━━━ Entries shown
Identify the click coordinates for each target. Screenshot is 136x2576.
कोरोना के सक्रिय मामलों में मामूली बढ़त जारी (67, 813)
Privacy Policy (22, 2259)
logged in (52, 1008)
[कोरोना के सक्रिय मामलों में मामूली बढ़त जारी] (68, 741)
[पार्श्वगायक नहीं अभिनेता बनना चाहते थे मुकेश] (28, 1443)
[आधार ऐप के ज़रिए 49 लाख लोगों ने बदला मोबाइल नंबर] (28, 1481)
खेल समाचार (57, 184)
━━━━━━
What is expected:
Set down all of the data above again, exactly.

Response to this task:
Identify the click coordinates for each target. Screenshot is 136x2576.
कोरोना के सक्रिय मामलों में मामूली बढ़त जारी (67, 813)
Privacy Policy (22, 2259)
logged in (52, 1008)
[कोरोना के सक्रिय मामलों में मामूली बढ़त जारी] (68, 741)
[पार्श्वगायक नहीं अभिनेता बनना चाहते थे मुकेश] (28, 1443)
[आधार ऐप के ज़रिए 49 लाख लोगों ने बदला मोबाइल नंबर] (28, 1481)
खेल समाचार (57, 184)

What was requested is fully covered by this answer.